Based on our experience, changing both the targets and strategies based on the degree of local transmission is a key control measure in the COVID-19 epidemic. When local transmission in Incheon was uncommon, additional non-targeted screening measures, including symptom monitoring and CXR screening, did not detect additional patients with COVID-19 without epidemiologic links. In addition, quarantine played an important role, and defining an accurate epidemiologic danger zone and assessing for epidemiologic links were key components to finding additional patients. We expanded or narrowed the definition of suspected cases and PUI using up-to-date information from the KCDC.
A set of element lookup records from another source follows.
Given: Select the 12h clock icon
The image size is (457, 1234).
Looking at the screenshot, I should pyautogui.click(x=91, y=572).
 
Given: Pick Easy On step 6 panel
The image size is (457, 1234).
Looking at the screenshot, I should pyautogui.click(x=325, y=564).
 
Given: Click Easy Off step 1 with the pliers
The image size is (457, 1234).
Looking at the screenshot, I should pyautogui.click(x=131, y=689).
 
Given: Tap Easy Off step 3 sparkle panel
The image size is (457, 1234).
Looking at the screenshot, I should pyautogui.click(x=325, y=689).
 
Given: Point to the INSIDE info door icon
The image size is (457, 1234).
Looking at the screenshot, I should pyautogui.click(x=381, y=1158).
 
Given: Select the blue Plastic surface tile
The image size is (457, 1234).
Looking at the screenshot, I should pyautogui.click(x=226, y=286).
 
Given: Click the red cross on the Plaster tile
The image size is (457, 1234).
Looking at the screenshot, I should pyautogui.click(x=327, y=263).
Total isolation of the pathways taken by PUI was also a key component. COVID-19 patients are often indistinguishable from non-patients based on symptoms or CXRs because of the highly contagious nature and nonspecific symptoms of COVID-19.7,10 During the epidemic, we operated a ward only for suspected cases or PUI, so that we could almost completely separate these cases from other inpatients. Though there was only 1 confirmed case out of 3300 triage visits, the vital role of the triage center was to reduce exposures to COVID-19 within the hospital. Total separation of pathways taken by PUI and non-patients was also helpful during contact investigations. Two potential exposures occurred during the study period. However, there were no further exposures in either 2 cases, and we did not need to perform contact tracing inside our hospital. Pathway separation was especially important during active local transmission, when the number of patients increased and it was necessary to guard against massive local transmission.

CONCLUSION

In conclusion, hospitals and their staff have to concentrate on protecting themselves from unexpected in-hospital transmission during the COVID-19 epidemic. The changing of target individuals with epidemiologic links according to the degree of local transmission, operating the triage center, controlling hospital entry, preparing capacity to isolation, and adjusting the level of quarantine and PPE according to the expected degree of local transmission were all strongly important to protect hospitals and countries during the COVID-19 pandemic.

Acknowledgments

Conflict of Interest Statement

The authors have no conflicts of interest to declare.

Ethical Approval

This study was approved by our hospital institutional review board (IRB number: GRIRB2020-164).